▶ Given records:

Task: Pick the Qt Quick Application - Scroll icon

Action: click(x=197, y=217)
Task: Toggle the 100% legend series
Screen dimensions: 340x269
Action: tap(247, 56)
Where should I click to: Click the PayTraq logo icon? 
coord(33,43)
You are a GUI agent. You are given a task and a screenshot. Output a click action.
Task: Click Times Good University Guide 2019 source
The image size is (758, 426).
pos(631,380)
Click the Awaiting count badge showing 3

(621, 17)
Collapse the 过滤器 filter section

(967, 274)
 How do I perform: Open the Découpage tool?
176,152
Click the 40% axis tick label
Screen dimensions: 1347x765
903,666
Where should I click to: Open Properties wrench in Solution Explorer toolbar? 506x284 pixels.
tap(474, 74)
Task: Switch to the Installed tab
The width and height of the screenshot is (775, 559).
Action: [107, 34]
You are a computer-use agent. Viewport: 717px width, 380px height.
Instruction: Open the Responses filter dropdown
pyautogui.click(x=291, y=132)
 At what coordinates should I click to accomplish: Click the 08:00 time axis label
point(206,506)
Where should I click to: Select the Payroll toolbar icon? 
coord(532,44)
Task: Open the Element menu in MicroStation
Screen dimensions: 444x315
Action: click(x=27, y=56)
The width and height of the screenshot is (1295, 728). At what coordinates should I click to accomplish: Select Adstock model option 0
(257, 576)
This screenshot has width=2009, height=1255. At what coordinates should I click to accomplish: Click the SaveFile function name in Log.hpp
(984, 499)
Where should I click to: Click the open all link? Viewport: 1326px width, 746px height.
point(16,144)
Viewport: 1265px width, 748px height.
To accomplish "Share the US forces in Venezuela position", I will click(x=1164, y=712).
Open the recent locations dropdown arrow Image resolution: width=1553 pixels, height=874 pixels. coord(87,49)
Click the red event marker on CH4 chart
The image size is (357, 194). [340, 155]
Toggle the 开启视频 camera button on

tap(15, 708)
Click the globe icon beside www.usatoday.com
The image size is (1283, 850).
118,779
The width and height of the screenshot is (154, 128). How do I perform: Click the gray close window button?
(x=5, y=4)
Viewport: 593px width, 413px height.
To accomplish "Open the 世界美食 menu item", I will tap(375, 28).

▶ Written exercise:
Retype the material above line for line, without changing a single character.

▶ Expected answer:
Task: Pick the Qt Quick Application - Scroll icon

Action: click(x=197, y=217)
Task: Toggle the 100% legend series
Screen dimensions: 340x269
Action: tap(247, 56)
Where should I click to: Click the PayTraq logo icon? 
coord(33,43)
You are a GUI agent. You are given a task and a screenshot. Output a click action.
Task: Click Times Good University Guide 2019 source
The image size is (758, 426).
pos(631,380)
Click the Awaiting count badge showing 3

(621, 17)
Collapse the 过滤器 filter section

(967, 274)
 How do I perform: Open the Découpage tool?
176,152
Click the 40% axis tick label
Screen dimensions: 1347x765
903,666
Where should I click to: Open Properties wrench in Solution Explorer toolbar? 506x284 pixels.
tap(474, 74)
Task: Switch to the Installed tab
The width and height of the screenshot is (775, 559).
Action: [107, 34]
You are a computer-use agent. Viewport: 717px width, 380px height.
Instruction: Open the Responses filter dropdown
pyautogui.click(x=291, y=132)
 At what coordinates should I click to accomplish: Click the 08:00 time axis label
point(206,506)
Where should I click to: Select the Payroll toolbar icon? 
coord(532,44)
Task: Open the Element menu in MicroStation
Screen dimensions: 444x315
Action: click(x=27, y=56)
The width and height of the screenshot is (1295, 728). At what coordinates should I click to accomplish: Select Adstock model option 0
(257, 576)
This screenshot has width=2009, height=1255. At what coordinates should I click to accomplish: Click the SaveFile function name in Log.hpp
(984, 499)
Where should I click to: Click the open all link? Viewport: 1326px width, 746px height.
point(16,144)
Viewport: 1265px width, 748px height.
To accomplish "Share the US forces in Venezuela position", I will click(x=1164, y=712).
Open the recent locations dropdown arrow Image resolution: width=1553 pixels, height=874 pixels. coord(87,49)
Click the red event marker on CH4 chart
The image size is (357, 194). [340, 155]
Toggle the 开启视频 camera button on

tap(15, 708)
Click the globe icon beside www.usatoday.com
The image size is (1283, 850).
118,779
The width and height of the screenshot is (154, 128). How do I perform: Click the gray close window button?
(x=5, y=4)
Viewport: 593px width, 413px height.
To accomplish "Open the 世界美食 menu item", I will tap(375, 28).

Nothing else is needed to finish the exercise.